Our communities have changed, grown, diversified, citified, with the make up of families today being very different to the 1930’s.
In 2008 Housing New Zealand (HNZ) began dismantling its housing stock in the suburb of Marfell. Some of these houses were trucked to Springhill Correction Facility, with the plan of renovating and reconfiguring the size of the houses, to then be redistributed to HNZ locations around the north island. The plan in Marfell was to create modern housing, that met the needs of 21st century communities and families.

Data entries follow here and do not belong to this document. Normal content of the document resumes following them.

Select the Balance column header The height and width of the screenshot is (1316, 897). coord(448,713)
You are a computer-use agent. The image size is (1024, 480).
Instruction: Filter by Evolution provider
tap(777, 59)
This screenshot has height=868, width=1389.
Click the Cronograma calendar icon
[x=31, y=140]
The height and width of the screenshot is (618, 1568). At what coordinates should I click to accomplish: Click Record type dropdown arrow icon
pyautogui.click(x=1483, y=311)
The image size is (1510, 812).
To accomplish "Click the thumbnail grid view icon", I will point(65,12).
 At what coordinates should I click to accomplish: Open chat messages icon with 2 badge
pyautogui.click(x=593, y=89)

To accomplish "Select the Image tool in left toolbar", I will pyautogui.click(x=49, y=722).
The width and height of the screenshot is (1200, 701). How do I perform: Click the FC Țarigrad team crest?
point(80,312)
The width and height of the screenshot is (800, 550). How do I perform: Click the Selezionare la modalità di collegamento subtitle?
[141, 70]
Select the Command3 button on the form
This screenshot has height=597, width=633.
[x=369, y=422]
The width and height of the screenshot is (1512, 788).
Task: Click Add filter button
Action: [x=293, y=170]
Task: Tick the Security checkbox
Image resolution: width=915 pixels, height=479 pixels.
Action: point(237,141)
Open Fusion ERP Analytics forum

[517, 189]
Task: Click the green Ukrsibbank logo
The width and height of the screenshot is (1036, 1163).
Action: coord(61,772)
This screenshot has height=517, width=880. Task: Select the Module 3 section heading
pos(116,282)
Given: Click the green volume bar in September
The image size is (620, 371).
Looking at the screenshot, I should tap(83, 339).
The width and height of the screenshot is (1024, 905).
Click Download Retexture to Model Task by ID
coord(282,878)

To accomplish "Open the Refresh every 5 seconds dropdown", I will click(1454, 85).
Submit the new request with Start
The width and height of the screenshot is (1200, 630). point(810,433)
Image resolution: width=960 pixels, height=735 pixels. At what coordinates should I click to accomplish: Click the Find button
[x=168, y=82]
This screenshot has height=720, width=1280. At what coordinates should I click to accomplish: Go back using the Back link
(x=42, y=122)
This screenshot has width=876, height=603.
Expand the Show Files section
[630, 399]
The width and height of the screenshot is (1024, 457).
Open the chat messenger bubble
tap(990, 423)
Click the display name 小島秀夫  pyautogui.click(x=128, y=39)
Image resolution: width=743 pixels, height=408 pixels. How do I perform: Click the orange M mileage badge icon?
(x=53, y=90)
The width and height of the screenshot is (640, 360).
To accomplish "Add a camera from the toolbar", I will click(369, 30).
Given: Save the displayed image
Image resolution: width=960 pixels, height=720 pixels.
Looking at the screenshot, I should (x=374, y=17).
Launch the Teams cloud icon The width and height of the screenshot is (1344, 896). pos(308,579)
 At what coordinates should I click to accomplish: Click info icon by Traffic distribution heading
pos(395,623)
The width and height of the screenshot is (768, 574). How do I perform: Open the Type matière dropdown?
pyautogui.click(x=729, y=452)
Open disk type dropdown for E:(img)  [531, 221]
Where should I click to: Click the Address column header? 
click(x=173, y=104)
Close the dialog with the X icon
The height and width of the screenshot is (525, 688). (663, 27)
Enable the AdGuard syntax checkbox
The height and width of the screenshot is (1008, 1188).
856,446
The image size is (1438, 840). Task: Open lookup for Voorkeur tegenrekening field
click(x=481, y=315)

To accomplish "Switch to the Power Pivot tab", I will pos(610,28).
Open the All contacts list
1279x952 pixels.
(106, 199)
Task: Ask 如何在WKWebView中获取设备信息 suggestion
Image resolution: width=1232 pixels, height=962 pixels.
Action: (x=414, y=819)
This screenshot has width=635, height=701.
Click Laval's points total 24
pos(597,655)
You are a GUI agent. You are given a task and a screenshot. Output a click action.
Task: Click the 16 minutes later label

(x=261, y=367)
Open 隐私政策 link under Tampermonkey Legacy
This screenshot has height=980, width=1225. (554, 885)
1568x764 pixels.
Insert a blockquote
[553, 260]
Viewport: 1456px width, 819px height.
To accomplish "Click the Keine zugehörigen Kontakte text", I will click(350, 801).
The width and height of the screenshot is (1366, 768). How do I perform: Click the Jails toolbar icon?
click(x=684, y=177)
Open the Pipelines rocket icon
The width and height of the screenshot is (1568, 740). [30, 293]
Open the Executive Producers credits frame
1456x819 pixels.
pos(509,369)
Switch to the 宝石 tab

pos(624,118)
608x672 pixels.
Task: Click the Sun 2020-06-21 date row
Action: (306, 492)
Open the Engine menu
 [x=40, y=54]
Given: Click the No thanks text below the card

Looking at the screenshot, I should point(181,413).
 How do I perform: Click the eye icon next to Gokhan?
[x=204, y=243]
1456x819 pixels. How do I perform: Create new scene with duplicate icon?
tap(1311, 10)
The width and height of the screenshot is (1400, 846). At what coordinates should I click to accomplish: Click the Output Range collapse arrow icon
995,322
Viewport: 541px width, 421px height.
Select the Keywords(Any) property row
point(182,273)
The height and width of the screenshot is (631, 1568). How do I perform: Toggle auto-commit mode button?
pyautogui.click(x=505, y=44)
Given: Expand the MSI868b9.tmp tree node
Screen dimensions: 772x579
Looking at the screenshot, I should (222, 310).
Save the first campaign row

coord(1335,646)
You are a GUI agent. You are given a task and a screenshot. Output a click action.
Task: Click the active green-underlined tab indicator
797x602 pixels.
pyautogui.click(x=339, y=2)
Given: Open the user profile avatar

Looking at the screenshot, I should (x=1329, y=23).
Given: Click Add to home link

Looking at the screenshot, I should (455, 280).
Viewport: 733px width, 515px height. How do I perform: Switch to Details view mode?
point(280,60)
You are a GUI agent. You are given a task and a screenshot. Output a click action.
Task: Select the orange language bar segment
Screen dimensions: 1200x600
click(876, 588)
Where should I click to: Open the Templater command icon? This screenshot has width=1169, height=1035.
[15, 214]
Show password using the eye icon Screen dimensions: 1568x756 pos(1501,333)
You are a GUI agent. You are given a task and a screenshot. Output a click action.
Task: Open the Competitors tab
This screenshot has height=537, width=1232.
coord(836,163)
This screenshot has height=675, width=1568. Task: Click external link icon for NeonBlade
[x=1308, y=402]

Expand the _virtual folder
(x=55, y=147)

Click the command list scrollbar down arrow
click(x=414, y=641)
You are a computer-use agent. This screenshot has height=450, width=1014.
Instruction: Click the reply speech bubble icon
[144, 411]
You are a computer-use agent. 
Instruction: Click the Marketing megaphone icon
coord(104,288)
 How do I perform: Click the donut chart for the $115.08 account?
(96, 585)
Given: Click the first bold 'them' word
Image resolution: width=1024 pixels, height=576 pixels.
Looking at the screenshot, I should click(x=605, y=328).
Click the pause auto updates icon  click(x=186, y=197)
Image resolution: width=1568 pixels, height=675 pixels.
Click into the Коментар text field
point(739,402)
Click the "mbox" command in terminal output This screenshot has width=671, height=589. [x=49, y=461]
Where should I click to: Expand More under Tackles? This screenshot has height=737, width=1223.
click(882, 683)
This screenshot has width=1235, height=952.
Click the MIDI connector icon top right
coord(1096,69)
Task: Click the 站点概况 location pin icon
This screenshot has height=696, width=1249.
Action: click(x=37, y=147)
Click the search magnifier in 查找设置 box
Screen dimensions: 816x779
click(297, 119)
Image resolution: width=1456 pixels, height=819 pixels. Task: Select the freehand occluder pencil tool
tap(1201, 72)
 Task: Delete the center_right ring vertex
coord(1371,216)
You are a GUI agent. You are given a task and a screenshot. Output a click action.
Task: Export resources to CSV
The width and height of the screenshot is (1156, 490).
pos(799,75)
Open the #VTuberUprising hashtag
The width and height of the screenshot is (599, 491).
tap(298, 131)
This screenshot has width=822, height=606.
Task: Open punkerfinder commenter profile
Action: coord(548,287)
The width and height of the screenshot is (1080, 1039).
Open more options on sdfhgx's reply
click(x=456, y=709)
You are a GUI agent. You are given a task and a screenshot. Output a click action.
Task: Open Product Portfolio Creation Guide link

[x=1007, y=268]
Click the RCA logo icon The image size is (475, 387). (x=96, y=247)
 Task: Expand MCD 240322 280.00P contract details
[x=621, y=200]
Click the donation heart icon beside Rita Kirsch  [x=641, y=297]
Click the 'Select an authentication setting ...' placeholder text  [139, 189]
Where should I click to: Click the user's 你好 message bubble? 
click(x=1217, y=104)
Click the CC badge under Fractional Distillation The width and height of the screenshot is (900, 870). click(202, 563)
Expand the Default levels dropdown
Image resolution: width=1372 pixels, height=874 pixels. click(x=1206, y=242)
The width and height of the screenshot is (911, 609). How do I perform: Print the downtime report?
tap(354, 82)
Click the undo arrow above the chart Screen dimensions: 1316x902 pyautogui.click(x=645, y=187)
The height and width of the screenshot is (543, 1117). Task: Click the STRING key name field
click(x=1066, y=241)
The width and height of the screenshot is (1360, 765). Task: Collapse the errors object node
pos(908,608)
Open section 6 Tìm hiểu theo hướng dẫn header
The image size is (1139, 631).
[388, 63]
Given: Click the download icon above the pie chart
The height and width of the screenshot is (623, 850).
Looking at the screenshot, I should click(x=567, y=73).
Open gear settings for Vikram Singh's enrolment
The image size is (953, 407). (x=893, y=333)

What a great idea, redeveloping tired housing stock, while supporting prisoners to gain qualifications and skills that would help them with their reintegration into society. This was March 2008. At the time Taranaki regional manager of HNZ Peter McKenna said the changes in Marfell were part of their commitment to ‘‘enhance the community and address social issues in the area’’. McKenna said that redevelopment plans would be finalised within three months.
Marfell is still waiting.
Everything changed on the 8th November of that year. National took power, priorities changed, with more houses being removed. Conversations were had with the community, new plans were drawn up and then scrapped, promises were made and then broken, leaving parts of Marfell like a post apocalyptic wasteland.
Not only has this policy of neglect and abandonment of the community caused pain and loss for the families of Marfell, our wider New Plymouth community has also suffered. In Taranaki the number of applications for emergency housing and special needs grants more than doubled in the first quarter of 2017, compared with the last quarter in 2016. We have land and houses sitting vacant in Marfell. Yes I agree they need to be redeveloped and upgraded to suit the needs of today. But it’s not okay that 60 houses in Marfell have been either demolished, relocated or boarded up.
It saddens me to see politics without a heart, communities without people, HNZ without values and the National party sleeping warm and well at night, while families have no place to call home.
Norm Kirk sums it up for me and that’s why I believe in the values of the Labour Party movement, “All Kiwis want is someone to love, somewhere to live, somewhere to work, and something to hope for.”